Calpurnia et Travis, de Jacqueline Kelly
Trois ans après une première et enthousiasmante rencontre cf. #1, nous retrouvons notre jeune naturaliste, Calpurnia Tate, dans sa petite ville de Fentress, en pleine campagne texane. Nous sommes en 1900, Calpurnia a bientôt treize ans et connaît déjà la frustration de grandir dans un monde où le masculin l'emporte hélas sur le féminin. Seule fille parmi six frères, Calpurnia est obligée à des leçons de piano, de tricot, de couture et à une bienséance exemplaire. Ses parents envisagent pour elle un beau mariage, alors que la jeune fille brûle d'envie de faire des études. Elle possède déjà une excellente disposition en biologie, grâce à son grand-père qui a toujours encouragé sa curiosité et son sens de l'observation. Depuis toujours, Calpurnia aime les sciences et la nature, explore le monde qui l'entoure, mène ses propres expériences et n'envisage pas l'avenir autrement. Elle s'entend beaucoup avec son jeune frère Travis, qui veut sauver toutes les créatures en détresse mais qu'il faut souvent héberger, nourrir ou soigner en cachette... défilent ainsi Armand le tatou, Bandit le raton-laveur et Scruffy le chien coyote. L'arrivée en ville d'un vétérinaire va être pour eux une formidable aubaine. En effet, suite au terrible ouragan qui a balayé Galveston, leur cousine Aggie est hébergée chez les Tate et a fait tout le voyage avec sa grosse valise et sa précieuse Underwood, dans un silence mutique, assise à côté du Docteur Pritzker. Sans le savoir, le quotidien de Calpurnia va être chamboulé par ces rencontres et par des découvertes et des révélations proches du “choc émotionnel”, comme elle dit.

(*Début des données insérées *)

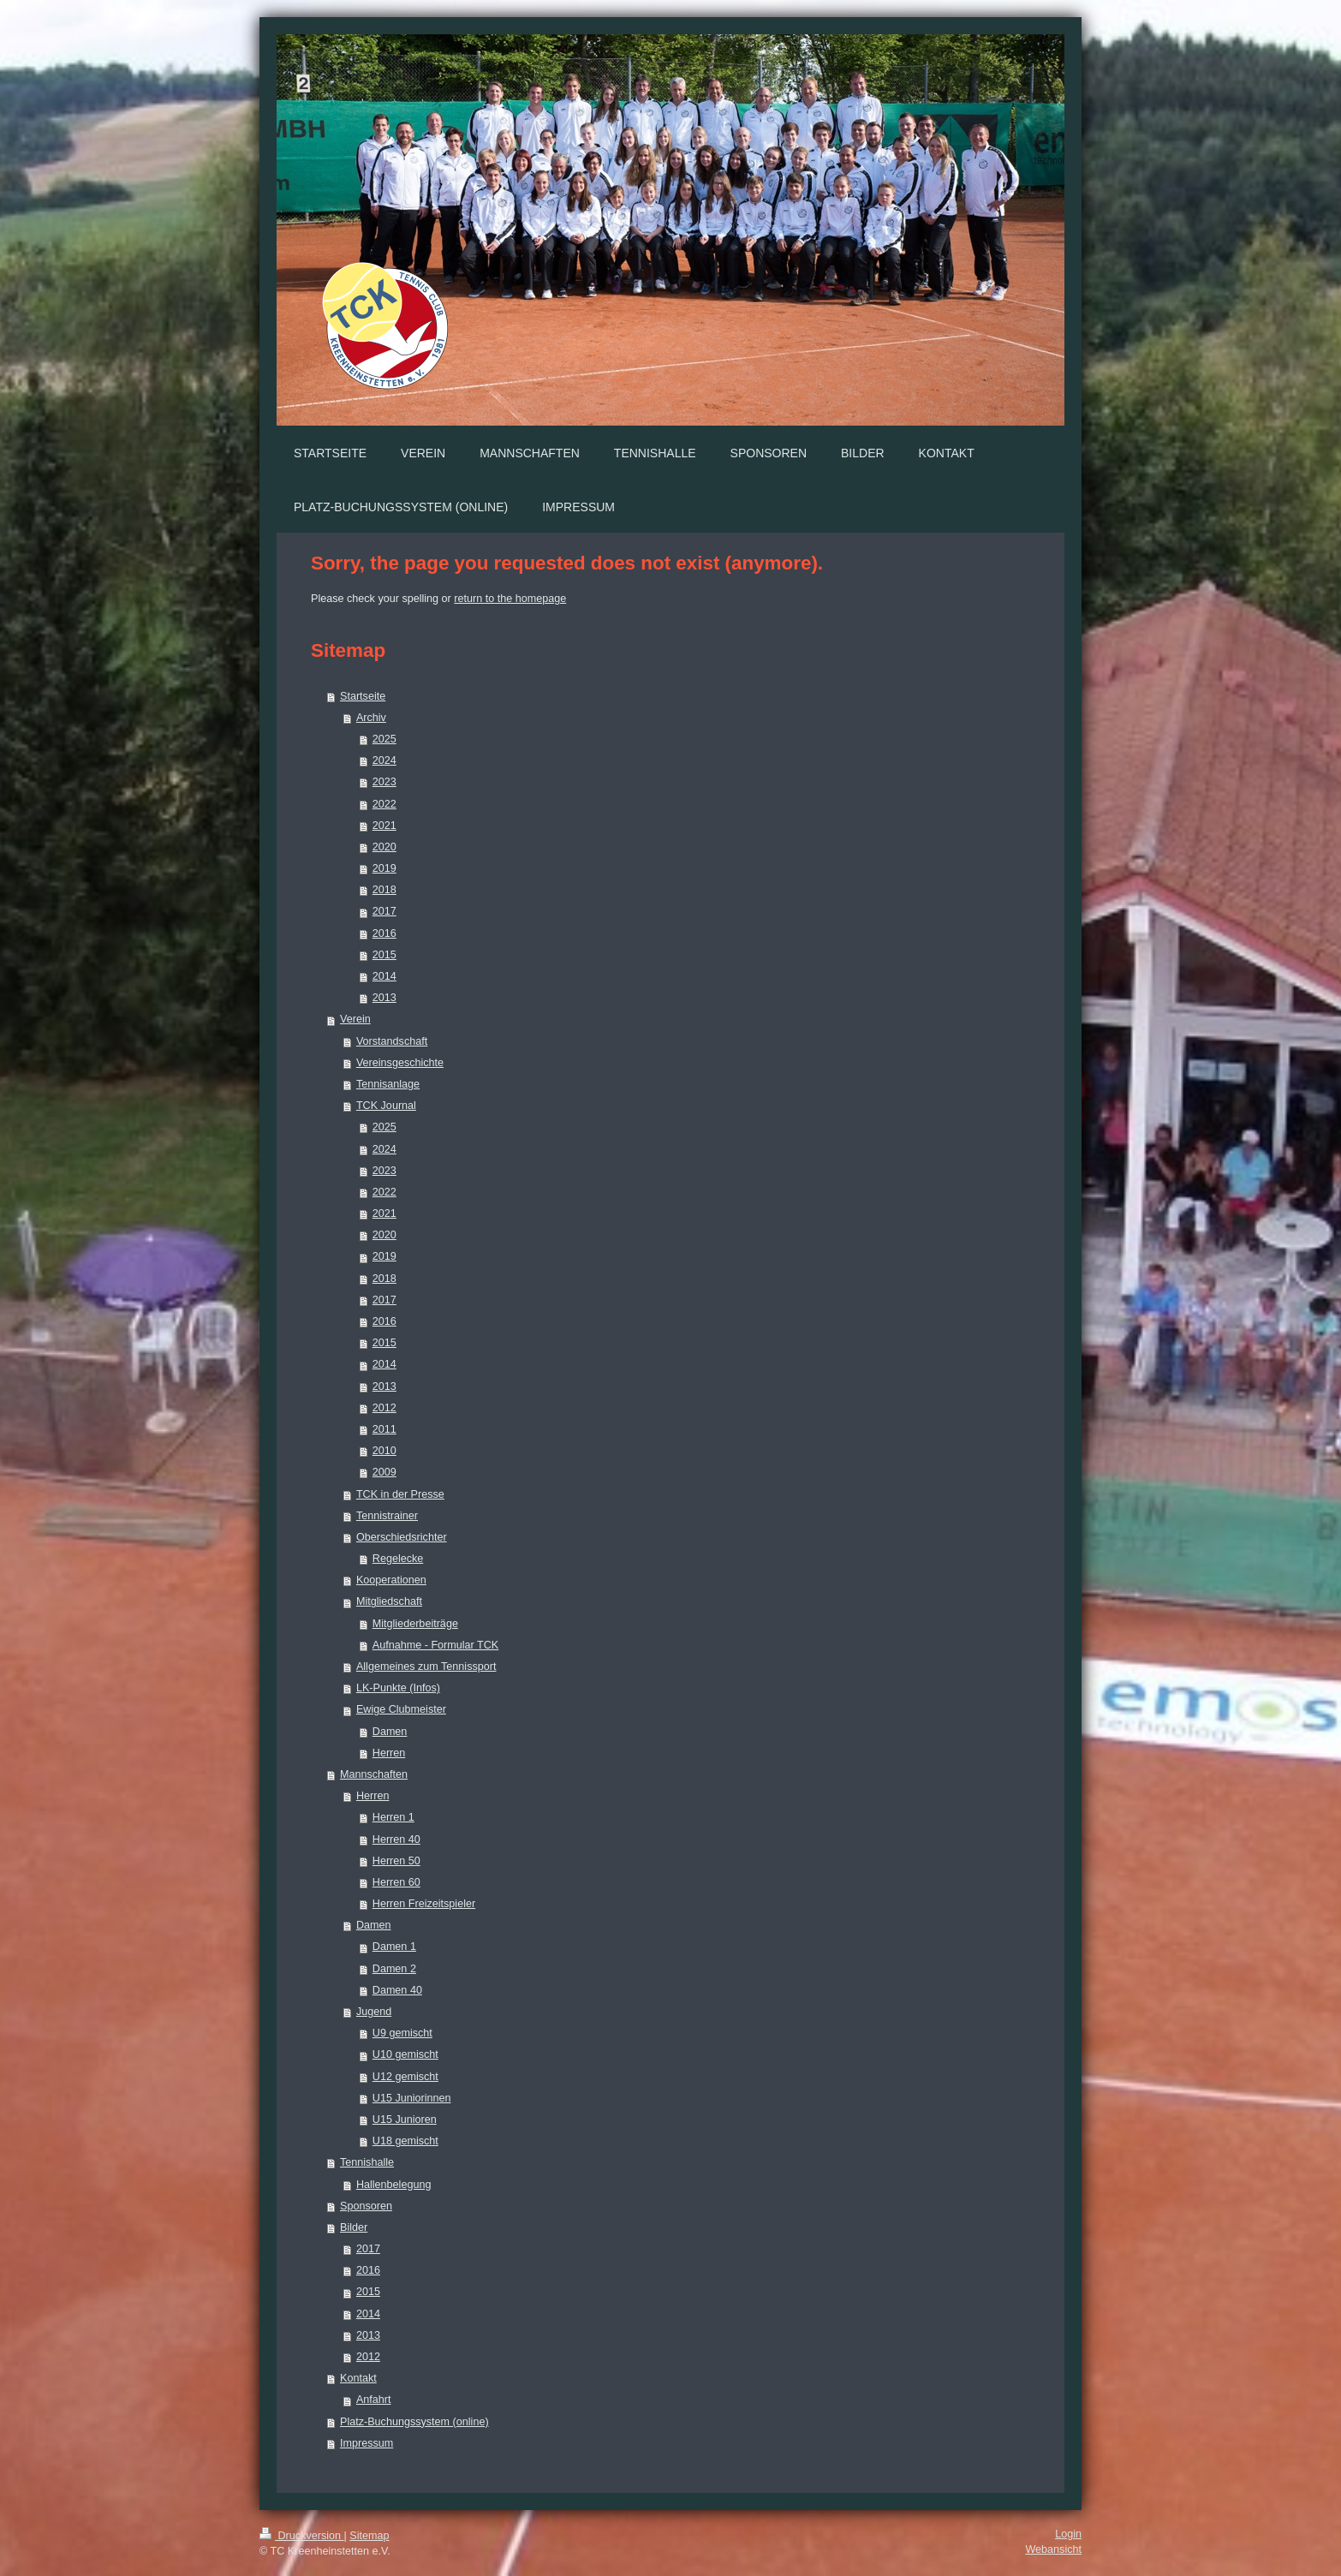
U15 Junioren (404, 2120)
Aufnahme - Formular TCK (435, 1645)
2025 (384, 739)
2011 (384, 1429)
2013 (384, 998)
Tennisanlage (388, 1084)
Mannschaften (374, 1774)
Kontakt (358, 2378)
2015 (384, 955)
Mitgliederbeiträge (415, 1624)
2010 (384, 1451)
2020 (384, 847)
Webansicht (1053, 2549)
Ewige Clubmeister (401, 1709)
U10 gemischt (405, 2054)
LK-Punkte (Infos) (398, 1688)
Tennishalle (367, 2162)
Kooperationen (391, 1580)
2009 (384, 1472)
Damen (390, 1732)
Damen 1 (394, 1947)
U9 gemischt (402, 2033)
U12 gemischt (405, 2077)
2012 (384, 1408)
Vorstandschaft (391, 1041)
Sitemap (369, 2536)
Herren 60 (396, 1882)
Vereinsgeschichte (400, 1063)
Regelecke (398, 1559)
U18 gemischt (405, 2141)
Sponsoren (366, 2206)
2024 (384, 760)
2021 (384, 826)
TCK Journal (386, 1106)
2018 (384, 890)
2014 (384, 976)
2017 (384, 911)
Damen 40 (397, 1990)
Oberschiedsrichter (401, 1537)
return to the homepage (510, 599)
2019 (384, 868)
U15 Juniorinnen (411, 2098)
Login (1068, 2534)
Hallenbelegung (394, 2185)
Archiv (371, 718)
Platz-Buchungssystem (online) (414, 2422)
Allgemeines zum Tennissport (426, 1667)
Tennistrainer (387, 1516)
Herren (389, 1753)
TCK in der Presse (400, 1494)
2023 (384, 782)
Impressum (366, 2443)
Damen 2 (394, 1969)
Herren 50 (396, 1861)
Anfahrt (373, 2400)
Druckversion (301, 2536)
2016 (384, 933)
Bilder (353, 2227)
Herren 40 (396, 1840)
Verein (355, 1019)
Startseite (362, 696)
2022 (384, 804)
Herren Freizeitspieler (423, 1904)
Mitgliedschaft (389, 1601)
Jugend (373, 2012)
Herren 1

Déjà trois ans que j'avais lu le roman de Jacqueline Kelly et éprouvé une vraie fascination pour son héroïne, d'où ma joie de la retrouver avec la sensation de l'avoir quittée la veille ! J'ai franchement adoré partager 360 nouvelles pages de la vie de Calpurnia ! C'est divin. La demoiselle nous raconte son monde, avec ses anecdotes bucoliques et son analyse empirique, aussi bien concernant sa famille, son éducation et ses espoirs. Tout est frais, charmant et suranné. L'approche historique est pertinente. Le XXe siècle vient de s'ouvrir, les premiers gisements de pétrole sont annoncés, la révolution industrielle est en route. Le monde de Calpurnia pourrait ainsi grandement changer, car pour l'heure on soulève encore le poids de l'injustice liée à son sexe (pour preuve, la pièce d'or reçue à son anniversaire). On vit et on ressent pleinement les joies et les peines de notre héroïne aux désirs tristement bafoués et à l'insatisfaction grossissante. Heureusement, la demoiselle a l'esprit vif et facétieux, elle ne se laisse pas abattre facilement. La lecture de cette chronique familiale est donc tout à fait exquise - j'ignore encore si l'auteur va poursuivre sa série, ce que je souhaite grandement, car je me demande jusqu'où Calpurnia sera en mesure de suivre son ambition - faire des études, placer son épargne, enrichir ses collections et bouquiner tous les ouvrages possibles. À très vite, j'espère ! ☺
Traduit de l'anglais (USA) par Dominique Kugler.
Illustration de couverture de Beth White
L'école des loisirs, 2017
Existe aussi une série pour les plus jeunes : Calpurnia, apprentie vétérinaire. Une lecture agréable, mais nettement moins riche que les deux romans.